Pull out every line of the records that contains the word "icon" and list those lines.

•••••

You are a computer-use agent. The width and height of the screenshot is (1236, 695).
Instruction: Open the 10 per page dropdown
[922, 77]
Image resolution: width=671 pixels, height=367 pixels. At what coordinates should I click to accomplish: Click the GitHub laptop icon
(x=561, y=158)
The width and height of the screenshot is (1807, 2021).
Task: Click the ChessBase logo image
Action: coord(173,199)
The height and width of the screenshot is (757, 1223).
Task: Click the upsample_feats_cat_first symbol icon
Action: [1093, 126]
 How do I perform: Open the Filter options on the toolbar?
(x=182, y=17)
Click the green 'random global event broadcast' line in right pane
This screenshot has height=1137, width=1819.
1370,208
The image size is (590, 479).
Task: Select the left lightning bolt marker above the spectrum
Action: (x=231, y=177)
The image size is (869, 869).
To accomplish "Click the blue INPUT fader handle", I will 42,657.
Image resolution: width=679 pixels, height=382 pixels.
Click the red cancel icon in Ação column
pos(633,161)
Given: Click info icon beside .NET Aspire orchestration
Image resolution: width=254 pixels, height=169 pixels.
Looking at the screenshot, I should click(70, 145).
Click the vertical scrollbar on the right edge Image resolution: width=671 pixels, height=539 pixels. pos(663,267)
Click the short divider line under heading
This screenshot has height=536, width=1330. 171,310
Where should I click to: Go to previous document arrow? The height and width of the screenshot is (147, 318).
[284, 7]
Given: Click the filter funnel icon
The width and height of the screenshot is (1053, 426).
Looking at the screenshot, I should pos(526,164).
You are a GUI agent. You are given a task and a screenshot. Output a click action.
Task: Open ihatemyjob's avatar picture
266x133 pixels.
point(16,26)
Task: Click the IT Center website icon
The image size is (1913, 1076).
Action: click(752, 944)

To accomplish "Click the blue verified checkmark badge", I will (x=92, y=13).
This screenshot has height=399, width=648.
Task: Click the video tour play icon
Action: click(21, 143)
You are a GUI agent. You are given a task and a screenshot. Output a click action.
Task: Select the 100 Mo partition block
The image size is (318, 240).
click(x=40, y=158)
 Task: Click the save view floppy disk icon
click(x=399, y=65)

•••••

COMPLETE ANSWER:
Image resolution: width=671 pixels, height=367 pixels. At what coordinates should I click to accomplish: Click the GitHub laptop icon
Task: Click the upsample_feats_cat_first symbol icon
Click the red cancel icon in Ação column
Given: Click info icon beside .NET Aspire orchestration
Given: Click the filter funnel icon
Task: Click the IT Center website icon
Task: Click the video tour play icon
 Task: Click the save view floppy disk icon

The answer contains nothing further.